Extracted records

┄┄┄┄┄┄┄┄┄┄

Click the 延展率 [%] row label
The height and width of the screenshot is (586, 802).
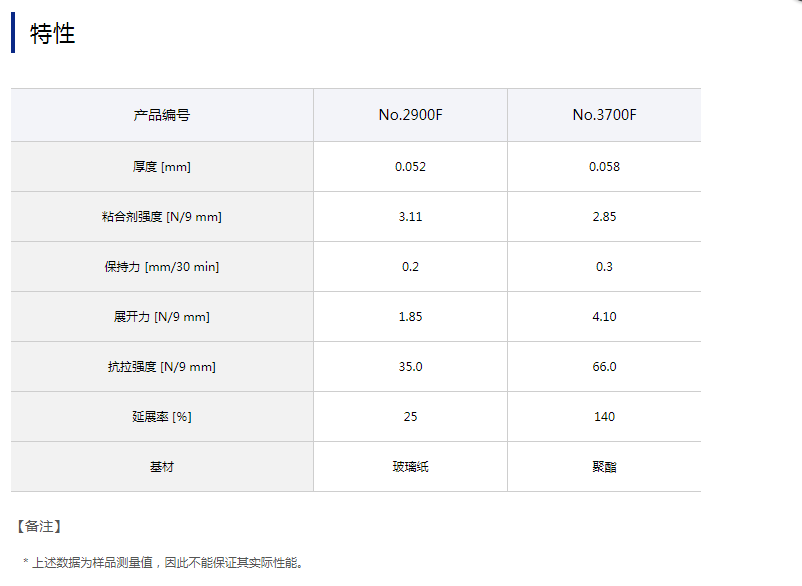coord(162,417)
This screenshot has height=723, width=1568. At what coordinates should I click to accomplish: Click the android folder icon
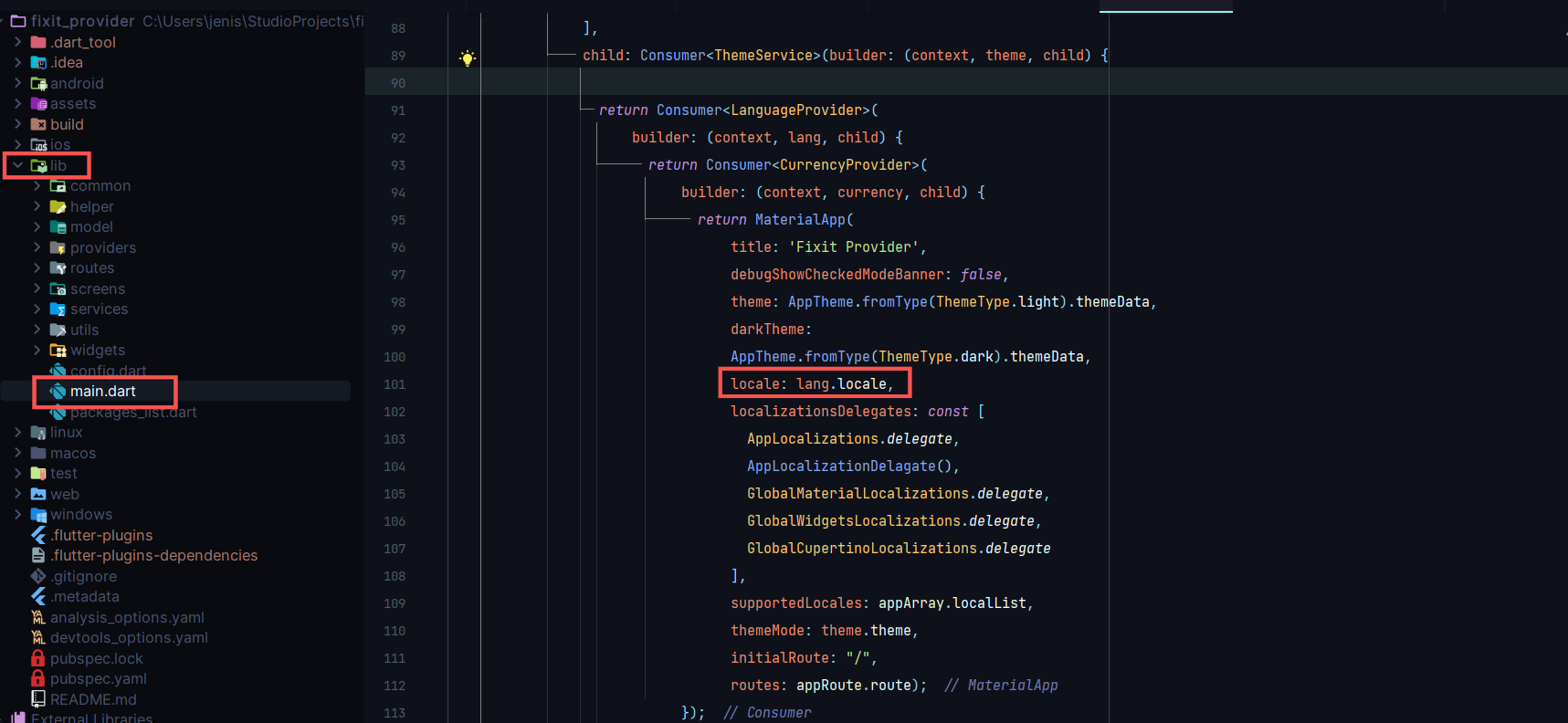click(x=38, y=84)
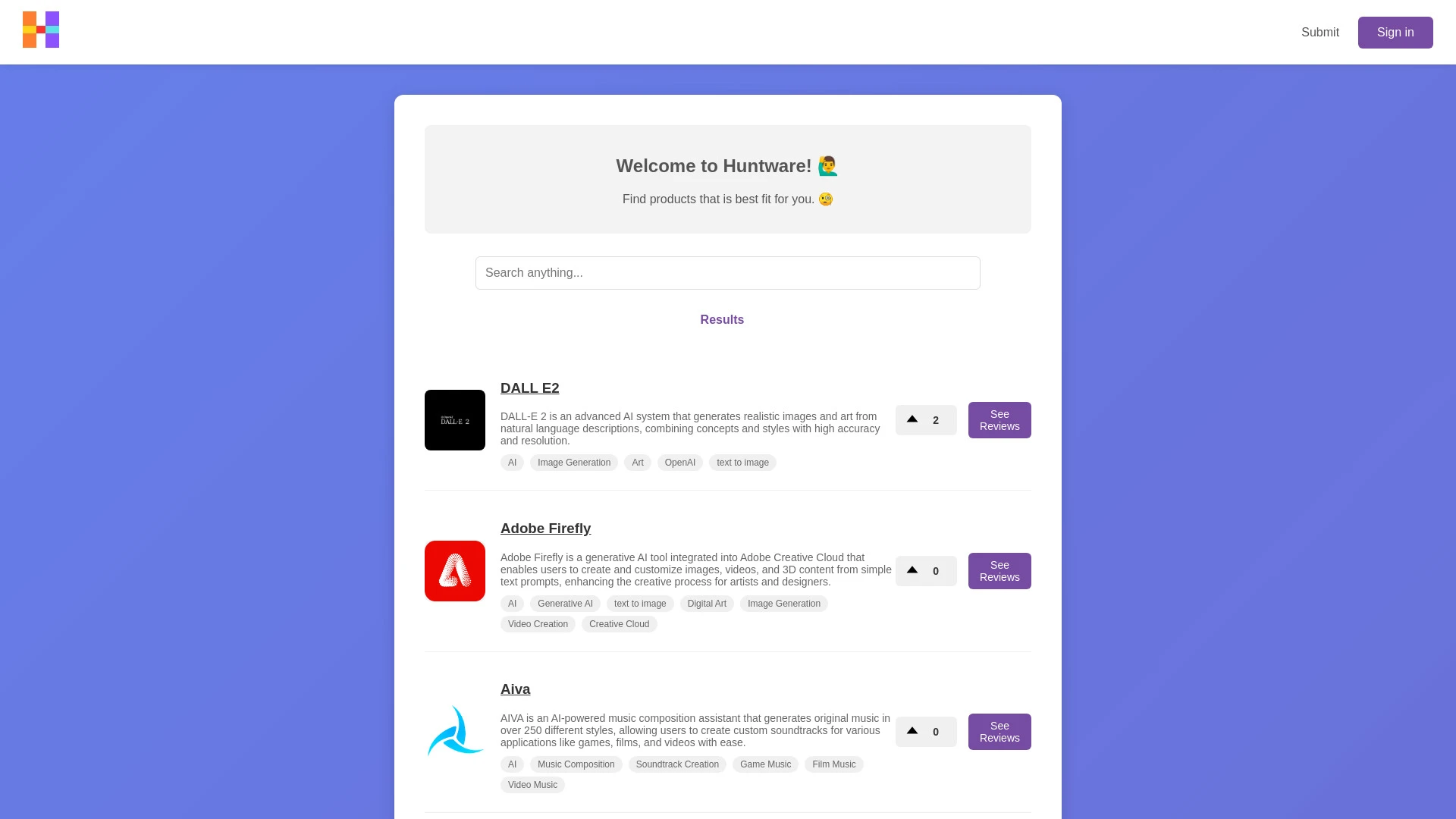Click Submit menu item
1456x819 pixels.
(1320, 32)
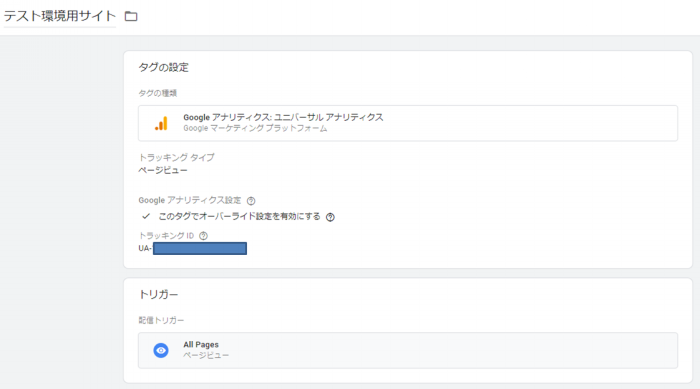This screenshot has width=700, height=389.
Task: Open help icon next to オーバーライド設定 label
Action: [330, 217]
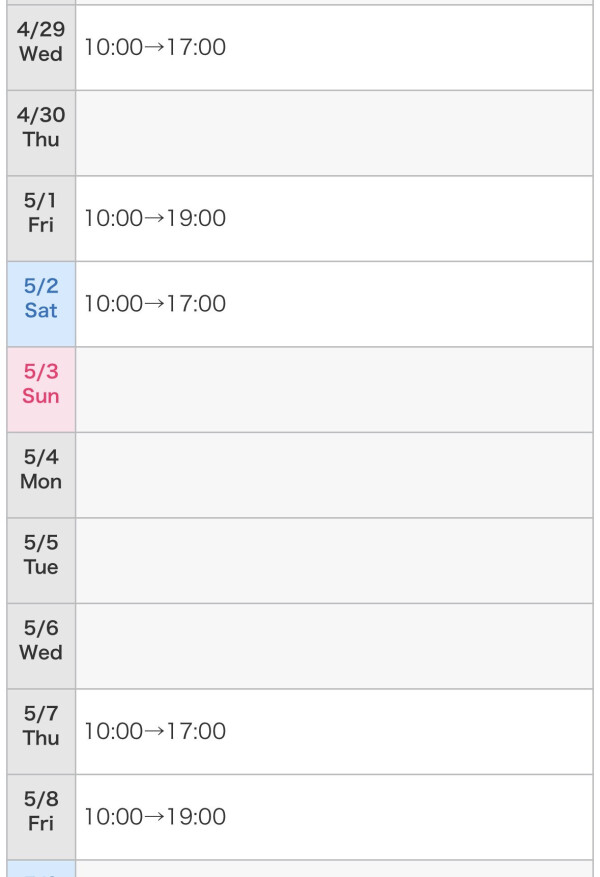600x877 pixels.
Task: Select the empty schedule cell for 4/30
Action: (334, 133)
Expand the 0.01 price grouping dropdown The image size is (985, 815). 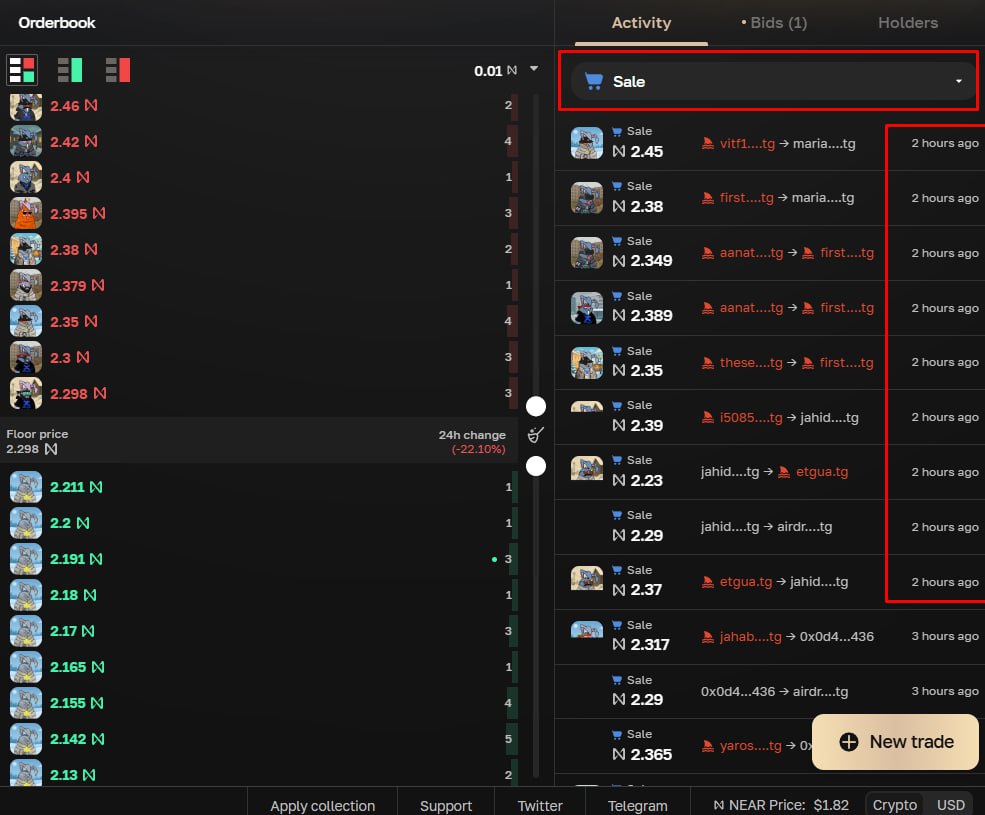(x=534, y=69)
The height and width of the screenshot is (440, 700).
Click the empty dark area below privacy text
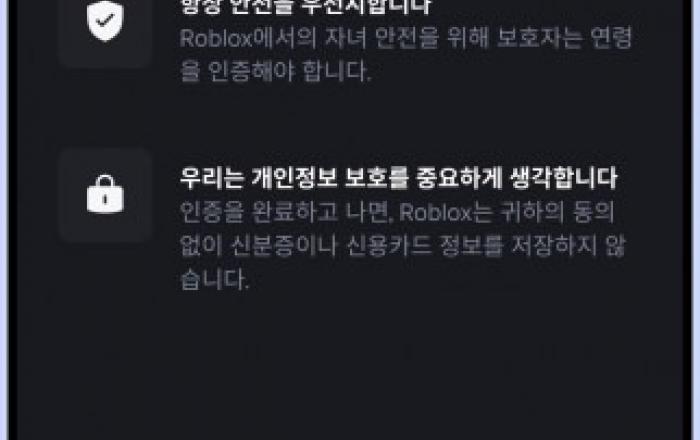point(350,366)
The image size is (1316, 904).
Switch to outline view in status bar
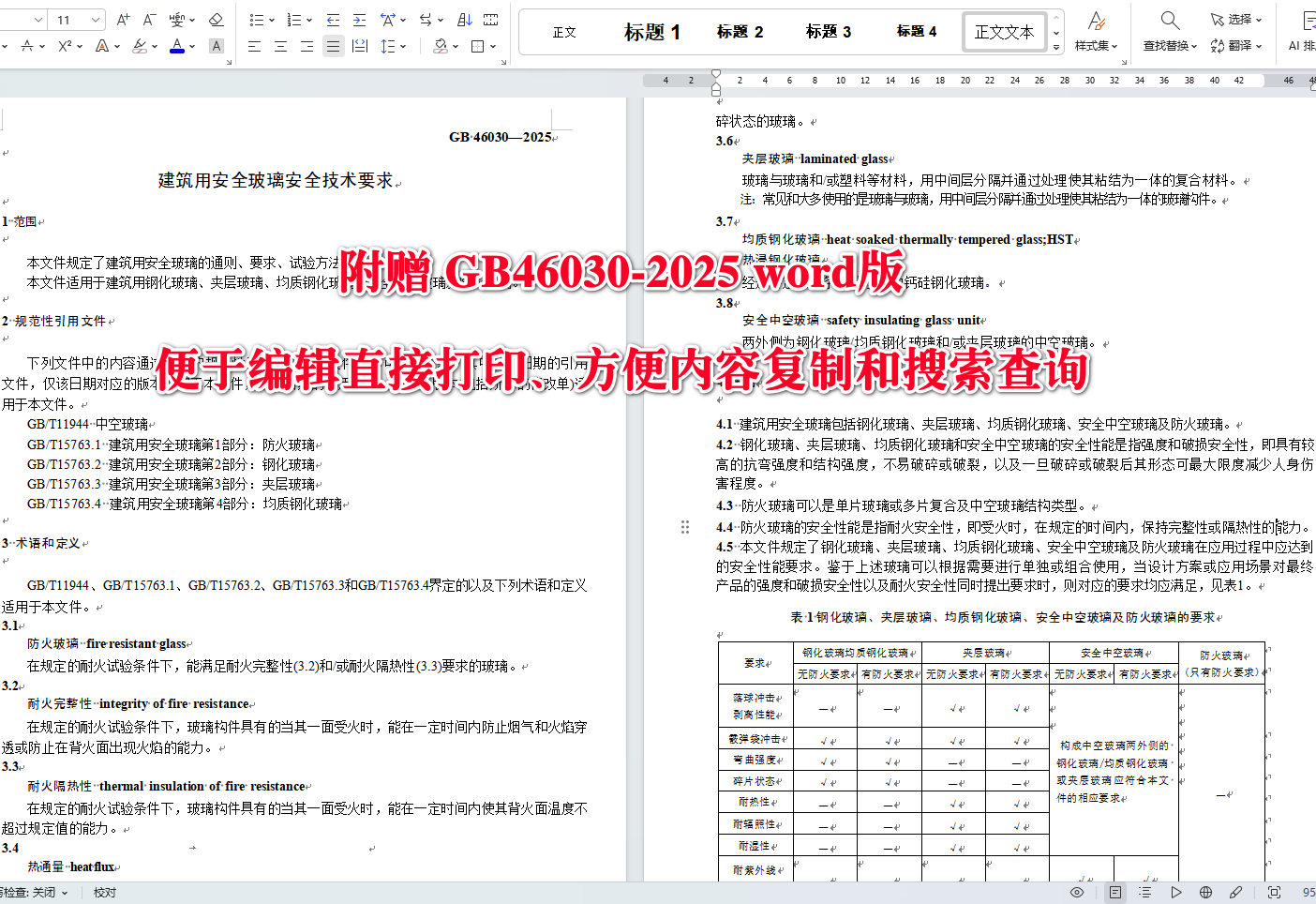[x=1144, y=892]
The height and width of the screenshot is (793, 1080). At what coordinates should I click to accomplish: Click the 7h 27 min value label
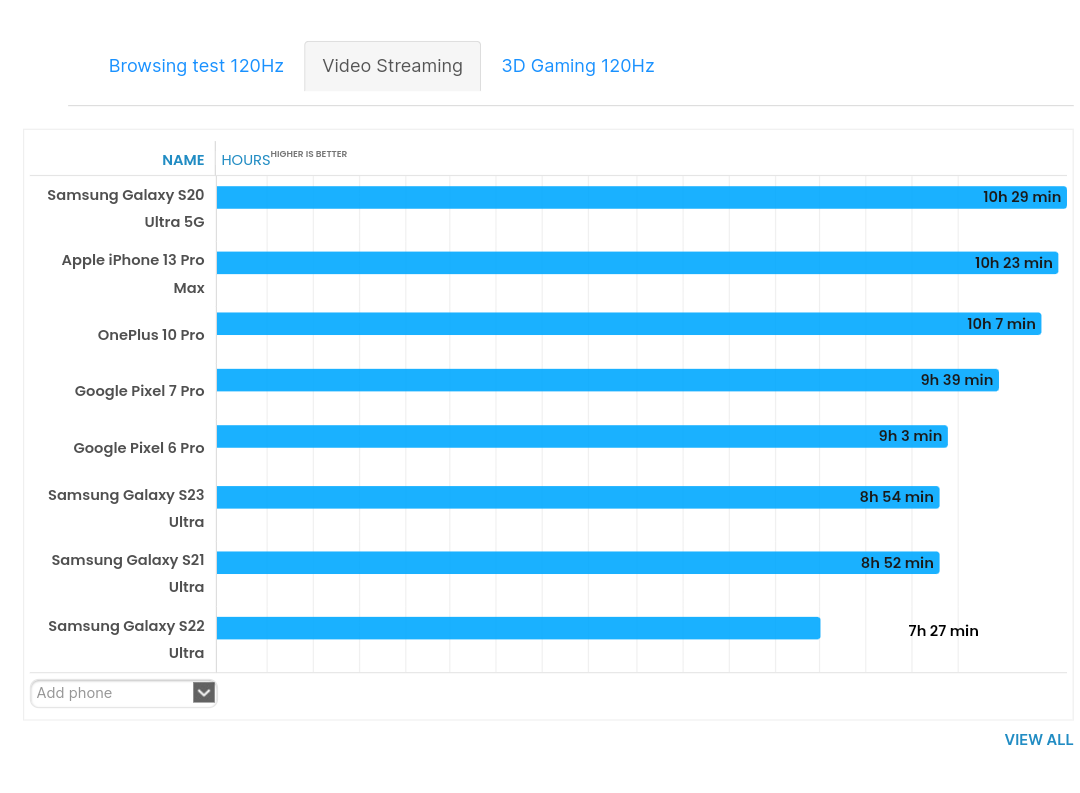pyautogui.click(x=943, y=631)
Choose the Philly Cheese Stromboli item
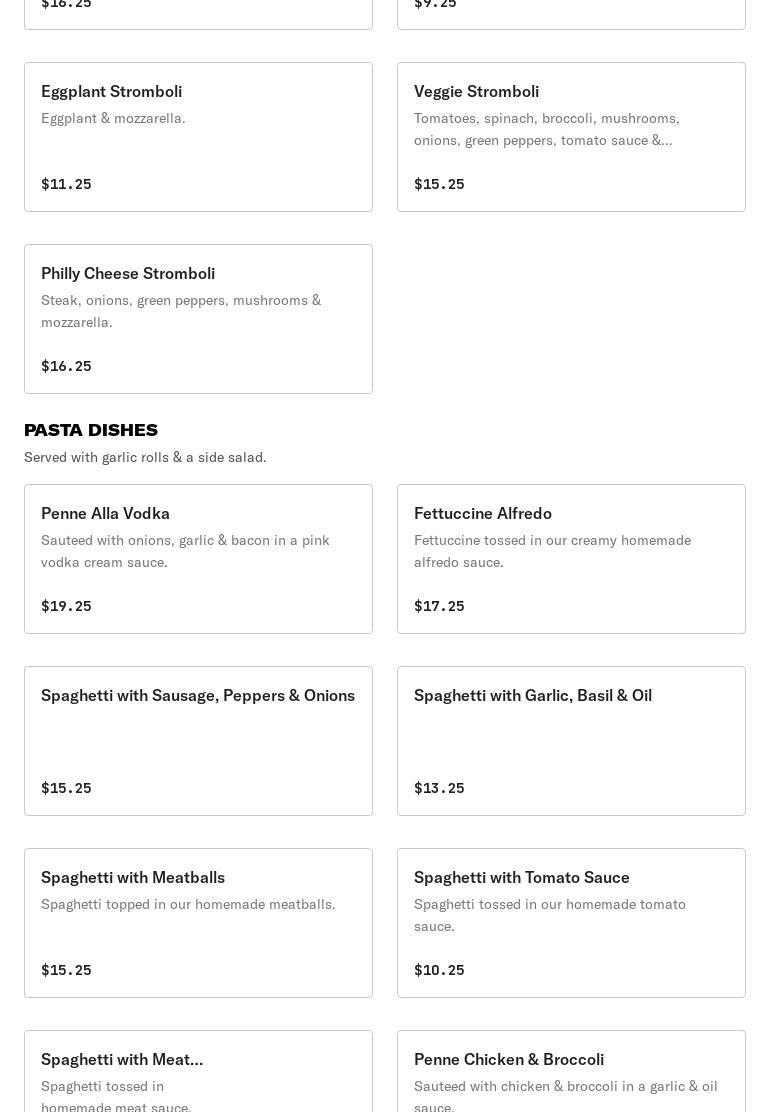770x1112 pixels. [x=198, y=319]
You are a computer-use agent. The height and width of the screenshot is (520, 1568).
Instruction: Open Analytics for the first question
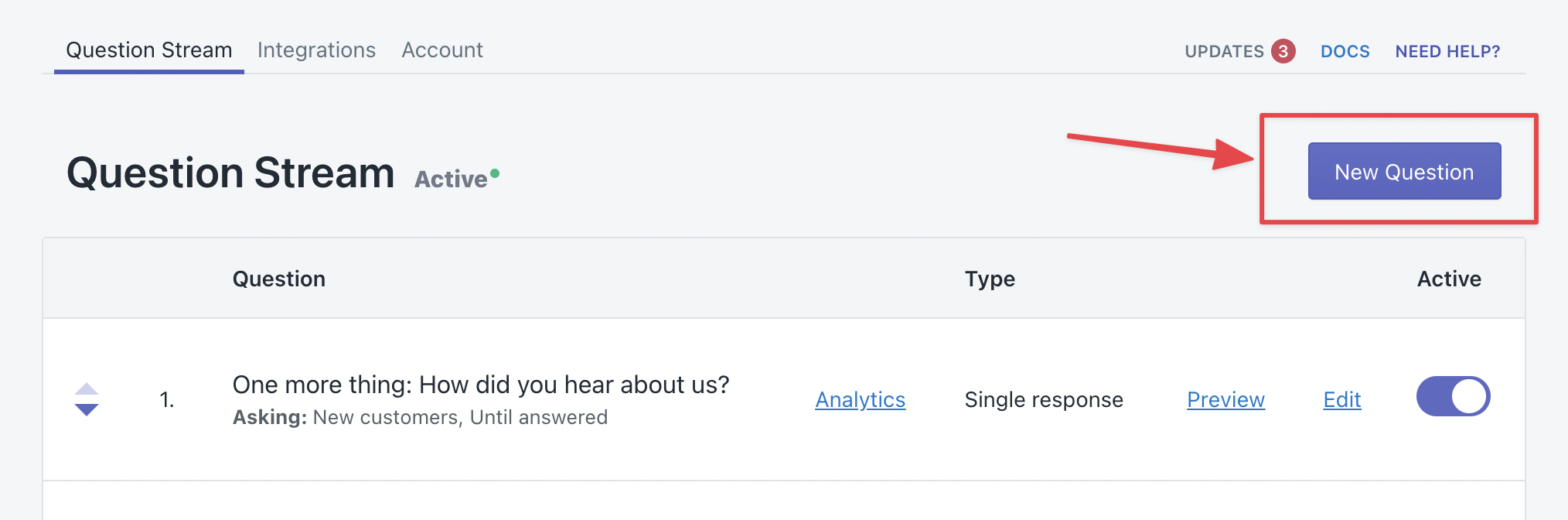point(860,400)
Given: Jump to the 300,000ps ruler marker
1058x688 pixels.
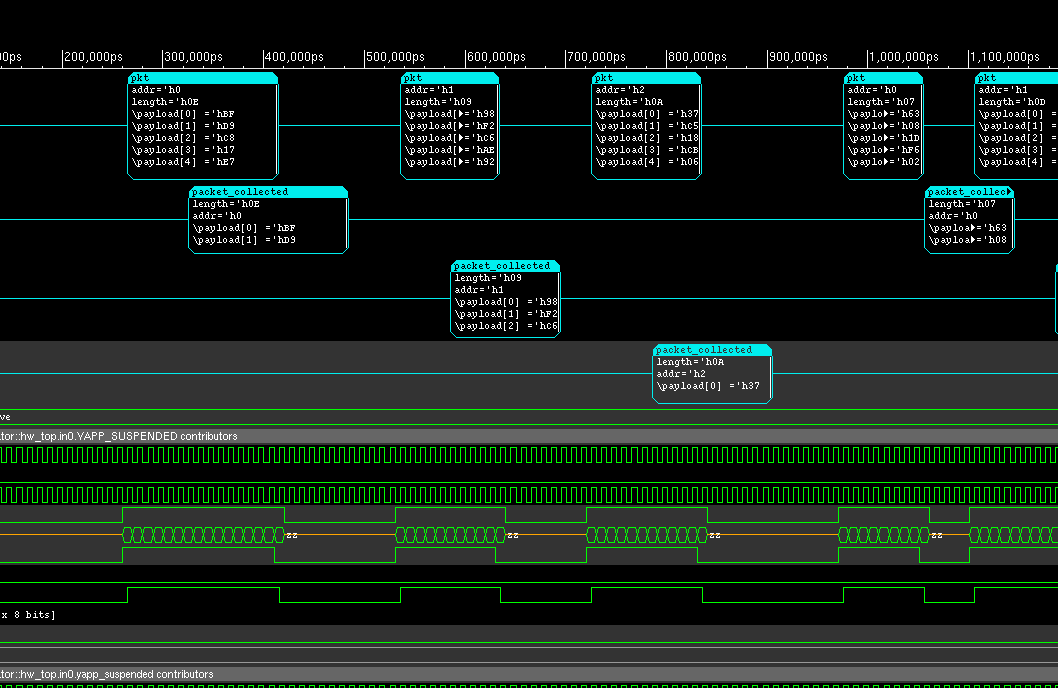Looking at the screenshot, I should point(192,57).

┄┄┄┄┄┄┄┄┄┄

Repeat word for word the lines starting at the one with "The height and width of the screenshot is (440, 700)." and ending at the final line of the records above, both included; no pictures.

The height and width of the screenshot is (440, 700).
Click the empty dark area below privacy text
point(350,366)
The image size is (1316, 904).
Switch to outline view in status bar
[x=1144, y=892]
The height and width of the screenshot is (793, 1080). At what coordinates should I click to accomplish: Click the 7h 27 min value label
pyautogui.click(x=943, y=631)
Choose the Philly Cheese Stromboli item
770x1112 pixels. [x=198, y=319]
You are a computer-use agent. The height and width of the screenshot is (520, 1568).
Instruction: Open Analytics for the first question
point(860,400)
Given: Jump to the 300,000ps ruler marker
1058x688 pixels.
Looking at the screenshot, I should point(192,57).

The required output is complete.